[Collected data]
★ ★ ★ ★

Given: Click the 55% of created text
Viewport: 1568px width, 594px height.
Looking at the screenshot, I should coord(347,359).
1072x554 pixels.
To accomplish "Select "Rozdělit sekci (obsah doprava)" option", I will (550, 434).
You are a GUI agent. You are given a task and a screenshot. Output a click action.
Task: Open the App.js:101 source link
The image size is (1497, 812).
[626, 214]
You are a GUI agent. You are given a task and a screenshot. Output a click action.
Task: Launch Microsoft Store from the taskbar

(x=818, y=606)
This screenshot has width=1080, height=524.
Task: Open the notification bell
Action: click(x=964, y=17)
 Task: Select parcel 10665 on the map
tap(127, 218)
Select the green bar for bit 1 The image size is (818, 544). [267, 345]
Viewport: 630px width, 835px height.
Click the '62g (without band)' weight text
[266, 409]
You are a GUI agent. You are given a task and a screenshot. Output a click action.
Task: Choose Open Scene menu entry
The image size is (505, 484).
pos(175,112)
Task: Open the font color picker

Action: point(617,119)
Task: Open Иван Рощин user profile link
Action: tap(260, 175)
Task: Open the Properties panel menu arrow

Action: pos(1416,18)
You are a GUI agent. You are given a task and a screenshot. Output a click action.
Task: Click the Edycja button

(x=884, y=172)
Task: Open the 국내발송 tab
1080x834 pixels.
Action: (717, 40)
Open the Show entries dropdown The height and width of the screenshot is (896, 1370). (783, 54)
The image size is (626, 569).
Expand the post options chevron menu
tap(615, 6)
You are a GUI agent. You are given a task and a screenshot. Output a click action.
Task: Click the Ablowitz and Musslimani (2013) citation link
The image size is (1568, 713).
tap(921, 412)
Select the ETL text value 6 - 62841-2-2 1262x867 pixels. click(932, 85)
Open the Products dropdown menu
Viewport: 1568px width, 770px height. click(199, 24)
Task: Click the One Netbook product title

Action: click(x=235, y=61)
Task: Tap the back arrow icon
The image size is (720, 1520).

★ ★ ★ ★

Task objective:
Only those lines of the entries above that run from the line containing "Open the Show" to the line containing "Task: Click the Ablowitz", both included, should be transcribed exactly.

Solution for this problem:
Open the Show entries dropdown The height and width of the screenshot is (896, 1370). (783, 54)
The image size is (626, 569).
Expand the post options chevron menu
tap(615, 6)
You are a GUI agent. You are given a task and a screenshot. Output a click action.
Task: Click the Ablowitz and Musslimani (2013) citation link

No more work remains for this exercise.